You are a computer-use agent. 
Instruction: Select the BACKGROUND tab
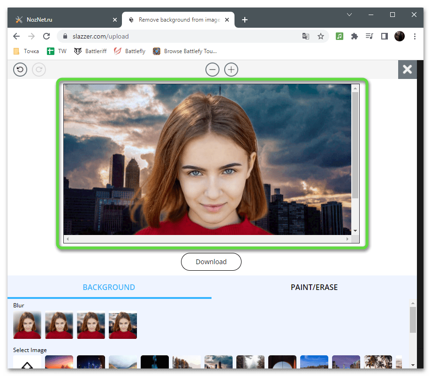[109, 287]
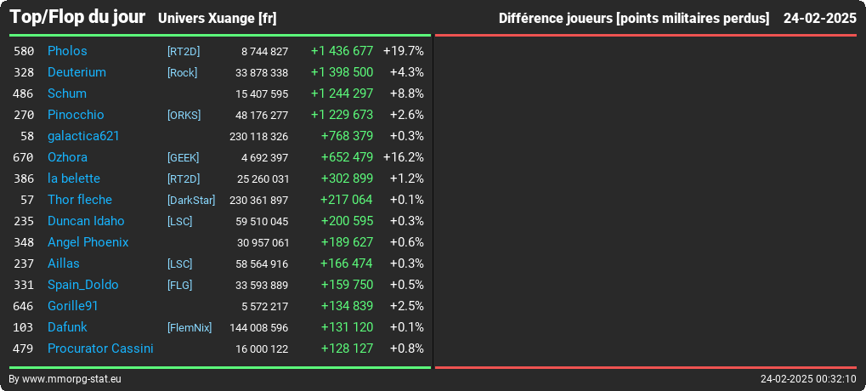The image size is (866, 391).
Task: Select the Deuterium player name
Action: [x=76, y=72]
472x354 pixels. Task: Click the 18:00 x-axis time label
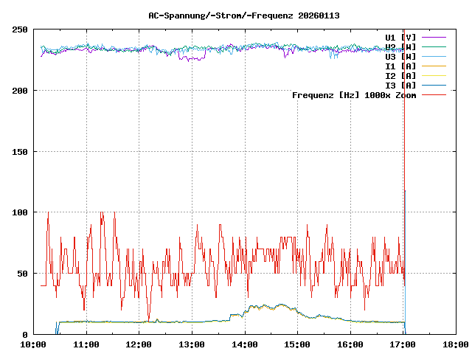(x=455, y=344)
* * *
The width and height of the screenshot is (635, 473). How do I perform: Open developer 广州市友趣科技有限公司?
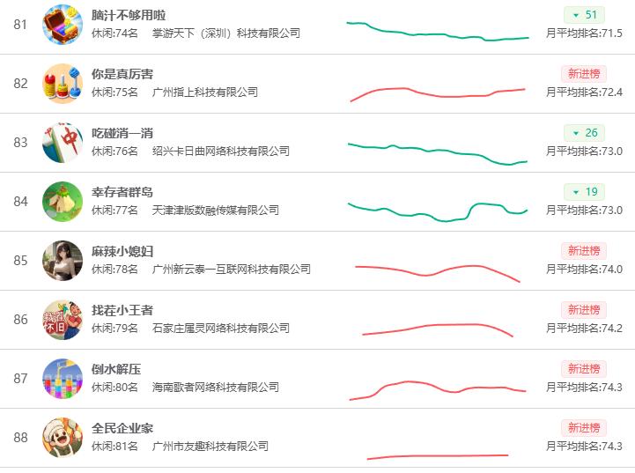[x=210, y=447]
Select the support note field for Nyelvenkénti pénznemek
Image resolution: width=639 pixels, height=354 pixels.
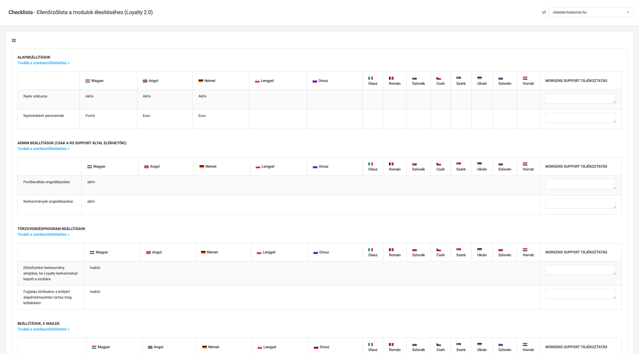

§ EXERCISE GOAL: Collect every line of the entries above that contains the string "Task". The match is case-sensitive.

§ RESULT:
Task: Select the Deuterium player name
472x354 pixels. Task: Click the 18:00 x-axis time label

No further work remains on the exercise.